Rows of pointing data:
☆ ☆ ☆
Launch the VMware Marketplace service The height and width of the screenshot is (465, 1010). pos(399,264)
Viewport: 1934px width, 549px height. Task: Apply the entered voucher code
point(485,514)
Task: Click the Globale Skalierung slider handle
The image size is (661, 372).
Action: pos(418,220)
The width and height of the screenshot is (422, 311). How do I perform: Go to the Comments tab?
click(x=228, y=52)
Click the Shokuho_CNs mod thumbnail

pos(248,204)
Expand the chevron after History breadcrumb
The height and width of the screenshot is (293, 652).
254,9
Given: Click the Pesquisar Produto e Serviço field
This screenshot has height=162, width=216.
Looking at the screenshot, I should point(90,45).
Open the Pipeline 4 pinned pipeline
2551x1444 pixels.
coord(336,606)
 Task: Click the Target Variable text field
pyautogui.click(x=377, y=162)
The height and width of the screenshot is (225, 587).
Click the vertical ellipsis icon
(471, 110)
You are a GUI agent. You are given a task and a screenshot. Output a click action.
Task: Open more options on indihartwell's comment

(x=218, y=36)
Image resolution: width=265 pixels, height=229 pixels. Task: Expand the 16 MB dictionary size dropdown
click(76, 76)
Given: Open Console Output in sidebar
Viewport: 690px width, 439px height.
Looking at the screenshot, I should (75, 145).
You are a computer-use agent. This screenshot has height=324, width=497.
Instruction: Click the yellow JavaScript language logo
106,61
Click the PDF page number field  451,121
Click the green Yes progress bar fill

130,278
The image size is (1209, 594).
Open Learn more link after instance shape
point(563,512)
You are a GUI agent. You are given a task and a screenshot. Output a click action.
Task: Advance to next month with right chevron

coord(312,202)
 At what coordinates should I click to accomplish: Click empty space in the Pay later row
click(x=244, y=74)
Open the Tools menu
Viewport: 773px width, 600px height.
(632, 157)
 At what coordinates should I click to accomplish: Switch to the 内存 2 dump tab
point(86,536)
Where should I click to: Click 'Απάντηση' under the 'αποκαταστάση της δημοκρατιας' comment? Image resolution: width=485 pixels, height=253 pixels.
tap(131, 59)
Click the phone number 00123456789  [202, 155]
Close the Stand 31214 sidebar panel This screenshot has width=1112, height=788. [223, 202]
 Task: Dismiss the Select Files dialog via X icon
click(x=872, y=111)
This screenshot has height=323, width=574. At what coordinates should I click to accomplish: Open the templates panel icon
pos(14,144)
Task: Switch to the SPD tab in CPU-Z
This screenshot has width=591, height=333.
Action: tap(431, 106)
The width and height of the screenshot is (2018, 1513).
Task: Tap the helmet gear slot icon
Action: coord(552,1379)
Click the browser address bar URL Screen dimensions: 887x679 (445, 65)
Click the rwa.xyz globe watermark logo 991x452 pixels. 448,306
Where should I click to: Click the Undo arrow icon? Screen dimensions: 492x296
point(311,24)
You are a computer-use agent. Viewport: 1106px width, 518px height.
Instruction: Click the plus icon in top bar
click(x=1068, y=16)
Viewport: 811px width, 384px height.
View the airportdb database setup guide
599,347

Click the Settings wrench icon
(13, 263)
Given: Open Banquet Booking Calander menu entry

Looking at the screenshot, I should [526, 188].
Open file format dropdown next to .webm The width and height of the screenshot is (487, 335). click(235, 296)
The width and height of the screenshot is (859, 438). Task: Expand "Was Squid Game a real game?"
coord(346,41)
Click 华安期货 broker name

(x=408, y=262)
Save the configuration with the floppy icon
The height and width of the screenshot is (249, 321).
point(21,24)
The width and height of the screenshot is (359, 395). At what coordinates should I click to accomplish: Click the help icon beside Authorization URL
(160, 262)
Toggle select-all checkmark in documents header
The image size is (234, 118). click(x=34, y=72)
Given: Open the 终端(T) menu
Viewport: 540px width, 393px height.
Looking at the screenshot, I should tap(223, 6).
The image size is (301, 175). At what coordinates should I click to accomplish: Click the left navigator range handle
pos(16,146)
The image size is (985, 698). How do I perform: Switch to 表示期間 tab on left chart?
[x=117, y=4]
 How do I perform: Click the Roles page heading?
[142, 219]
☆ ☆ ☆
Problem details:
Could you print all of the entries above again verbatim, keeping every line unchanged?

The result:
Launch the VMware Marketplace service The height and width of the screenshot is (465, 1010). pos(399,264)
Viewport: 1934px width, 549px height. Task: Apply the entered voucher code
point(485,514)
Task: Click the Globale Skalierung slider handle
The image size is (661, 372).
Action: pos(418,220)
The width and height of the screenshot is (422, 311). How do I perform: Go to the Comments tab?
click(x=228, y=52)
Click the Shokuho_CNs mod thumbnail

pos(248,204)
Expand the chevron after History breadcrumb
The height and width of the screenshot is (293, 652).
254,9
Given: Click the Pesquisar Produto e Serviço field
This screenshot has height=162, width=216.
Looking at the screenshot, I should point(90,45).
Open the Pipeline 4 pinned pipeline
2551x1444 pixels.
coord(336,606)
 Task: Click the Target Variable text field
pyautogui.click(x=377, y=162)
The height and width of the screenshot is (225, 587).
Click the vertical ellipsis icon
(471, 110)
You are a GUI agent. You are given a task and a screenshot. Output a click action.
Task: Open more options on indihartwell's comment

(x=218, y=36)
Image resolution: width=265 pixels, height=229 pixels. Task: Expand the 16 MB dictionary size dropdown
click(76, 76)
Given: Open Console Output in sidebar
Viewport: 690px width, 439px height.
Looking at the screenshot, I should (75, 145).
You are a computer-use agent. This screenshot has height=324, width=497.
Instruction: Click the yellow JavaScript language logo
106,61
Click the PDF page number field  451,121
Click the green Yes progress bar fill

130,278
The image size is (1209, 594).
Open Learn more link after instance shape
point(563,512)
You are a GUI agent. You are given a task and a screenshot. Output a click action.
Task: Advance to next month with right chevron

coord(312,202)
 At what coordinates should I click to accomplish: Click empty space in the Pay later row
click(x=244, y=74)
Open the Tools menu
Viewport: 773px width, 600px height.
(632, 157)
 At what coordinates should I click to accomplish: Switch to the 内存 2 dump tab
point(86,536)
Where should I click to: Click 'Απάντηση' under the 'αποκαταστάση της δημοκρατιας' comment? Image resolution: width=485 pixels, height=253 pixels.
tap(131, 59)
Click the phone number 00123456789  [202, 155]
Close the Stand 31214 sidebar panel This screenshot has width=1112, height=788. [223, 202]
 Task: Dismiss the Select Files dialog via X icon
click(x=872, y=111)
This screenshot has height=323, width=574. At what coordinates should I click to accomplish: Open the templates panel icon
pos(14,144)
Task: Switch to the SPD tab in CPU-Z
This screenshot has width=591, height=333.
Action: tap(431, 106)
The width and height of the screenshot is (2018, 1513).
Task: Tap the helmet gear slot icon
Action: coord(552,1379)
Click the browser address bar URL Screen dimensions: 887x679 (445, 65)
Click the rwa.xyz globe watermark logo 991x452 pixels. 448,306
Where should I click to: Click the Undo arrow icon? Screen dimensions: 492x296
point(311,24)
You are a computer-use agent. Viewport: 1106px width, 518px height.
Instruction: Click the plus icon in top bar
click(x=1068, y=16)
Viewport: 811px width, 384px height.
View the airportdb database setup guide
599,347

Click the Settings wrench icon
(13, 263)
Given: Open Banquet Booking Calander menu entry

Looking at the screenshot, I should [526, 188].
Open file format dropdown next to .webm The width and height of the screenshot is (487, 335). click(235, 296)
The width and height of the screenshot is (859, 438). Task: Expand "Was Squid Game a real game?"
coord(346,41)
Click 华安期货 broker name

(x=408, y=262)
Save the configuration with the floppy icon
The height and width of the screenshot is (249, 321).
point(21,24)
The width and height of the screenshot is (359, 395). At what coordinates should I click to accomplish: Click the help icon beside Authorization URL
(160, 262)
Toggle select-all checkmark in documents header
The image size is (234, 118). click(x=34, y=72)
Given: Open the 终端(T) menu
Viewport: 540px width, 393px height.
Looking at the screenshot, I should tap(223, 6).
The image size is (301, 175). At what coordinates should I click to accomplish: Click the left navigator range handle
pos(16,146)
The image size is (985, 698). How do I perform: Switch to 表示期間 tab on left chart?
[x=117, y=4]
 How do I perform: Click the Roles page heading?
[142, 219]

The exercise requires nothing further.